Stored data entries
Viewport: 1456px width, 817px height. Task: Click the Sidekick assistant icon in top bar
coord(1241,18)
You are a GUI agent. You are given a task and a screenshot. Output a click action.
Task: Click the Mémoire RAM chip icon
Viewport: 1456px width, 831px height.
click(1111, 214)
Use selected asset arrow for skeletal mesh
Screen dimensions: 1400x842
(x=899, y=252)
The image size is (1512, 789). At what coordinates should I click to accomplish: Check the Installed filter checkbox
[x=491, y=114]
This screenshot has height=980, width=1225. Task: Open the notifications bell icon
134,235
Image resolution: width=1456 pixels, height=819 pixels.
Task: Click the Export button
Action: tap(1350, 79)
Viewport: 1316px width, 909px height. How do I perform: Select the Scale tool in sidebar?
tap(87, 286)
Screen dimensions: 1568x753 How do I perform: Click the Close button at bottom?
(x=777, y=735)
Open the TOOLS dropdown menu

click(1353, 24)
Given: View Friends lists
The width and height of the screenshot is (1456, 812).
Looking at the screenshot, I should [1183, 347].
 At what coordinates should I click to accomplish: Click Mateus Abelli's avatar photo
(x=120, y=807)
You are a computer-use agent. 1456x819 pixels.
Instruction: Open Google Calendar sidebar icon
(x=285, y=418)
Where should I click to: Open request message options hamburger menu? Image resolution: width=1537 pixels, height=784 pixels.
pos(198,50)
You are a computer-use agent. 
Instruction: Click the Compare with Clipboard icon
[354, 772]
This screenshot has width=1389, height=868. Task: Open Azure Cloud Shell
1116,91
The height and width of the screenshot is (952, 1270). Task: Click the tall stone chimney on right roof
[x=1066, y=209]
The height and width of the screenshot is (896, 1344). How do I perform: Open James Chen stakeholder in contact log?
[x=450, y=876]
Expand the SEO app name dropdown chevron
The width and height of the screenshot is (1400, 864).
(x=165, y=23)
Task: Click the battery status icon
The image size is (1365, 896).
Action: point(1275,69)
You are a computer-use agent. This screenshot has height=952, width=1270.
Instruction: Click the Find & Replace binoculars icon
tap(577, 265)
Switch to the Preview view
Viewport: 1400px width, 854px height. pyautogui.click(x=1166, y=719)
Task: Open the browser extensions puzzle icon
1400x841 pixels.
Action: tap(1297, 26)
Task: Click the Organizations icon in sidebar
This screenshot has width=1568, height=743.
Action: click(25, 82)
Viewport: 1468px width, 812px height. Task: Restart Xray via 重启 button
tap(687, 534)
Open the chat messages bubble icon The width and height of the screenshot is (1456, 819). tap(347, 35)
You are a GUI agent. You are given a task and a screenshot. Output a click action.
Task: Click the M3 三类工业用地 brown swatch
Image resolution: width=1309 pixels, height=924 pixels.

## Instructions to follow
Begin at the top of the records above and quote each line exactly, ending with the line that contains "Given: View Friends lists".

## Response
Viewport: 1456px width, 817px height. Task: Click the Sidekick assistant icon in top bar
coord(1241,18)
You are a GUI agent. You are given a task and a screenshot. Output a click action.
Task: Click the Mémoire RAM chip icon
Viewport: 1456px width, 831px height.
click(1111, 214)
Use selected asset arrow for skeletal mesh
Screen dimensions: 1400x842
(x=899, y=252)
The image size is (1512, 789). At what coordinates should I click to accomplish: Check the Installed filter checkbox
[x=491, y=114]
This screenshot has height=980, width=1225. Task: Open the notifications bell icon
134,235
Image resolution: width=1456 pixels, height=819 pixels.
Task: Click the Export button
Action: tap(1350, 79)
Viewport: 1316px width, 909px height. How do I perform: Select the Scale tool in sidebar?
tap(87, 286)
Screen dimensions: 1568x753 How do I perform: Click the Close button at bottom?
(x=777, y=735)
Open the TOOLS dropdown menu

click(1353, 24)
Given: View Friends lists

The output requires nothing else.